Copy out the listing below with each "Open" swapped for "Tap", keeping everything else the same. Leave out the pictures.

※ ※ ※

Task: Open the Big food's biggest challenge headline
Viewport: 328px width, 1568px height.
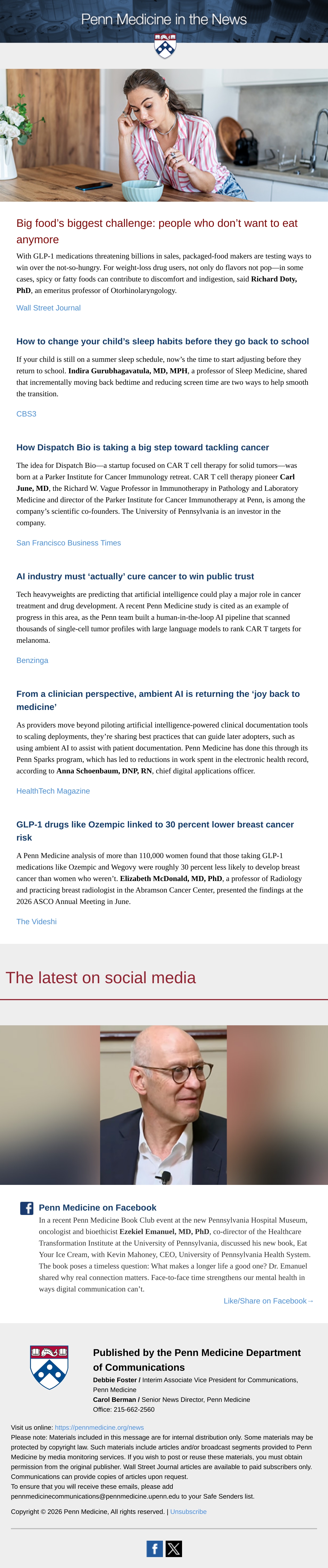Action: click(157, 231)
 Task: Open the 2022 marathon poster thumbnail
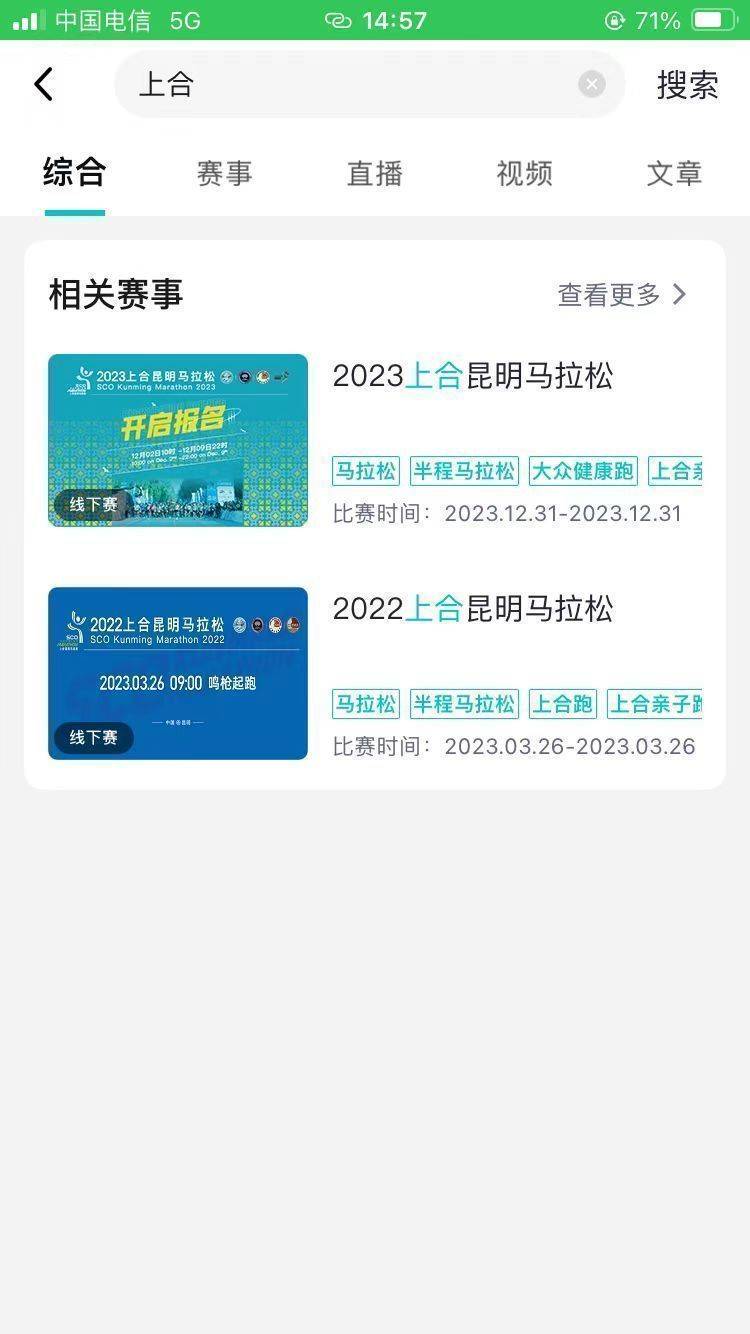click(x=177, y=672)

※ ※ ※

> [RESULT FOR THIS TASK]:
Task: Tap the Big food's biggest challenge headline
Viewport: 328px width, 1568px height.
Action: click(157, 231)
 Task: Tap the 2022 marathon poster thumbnail
click(x=177, y=672)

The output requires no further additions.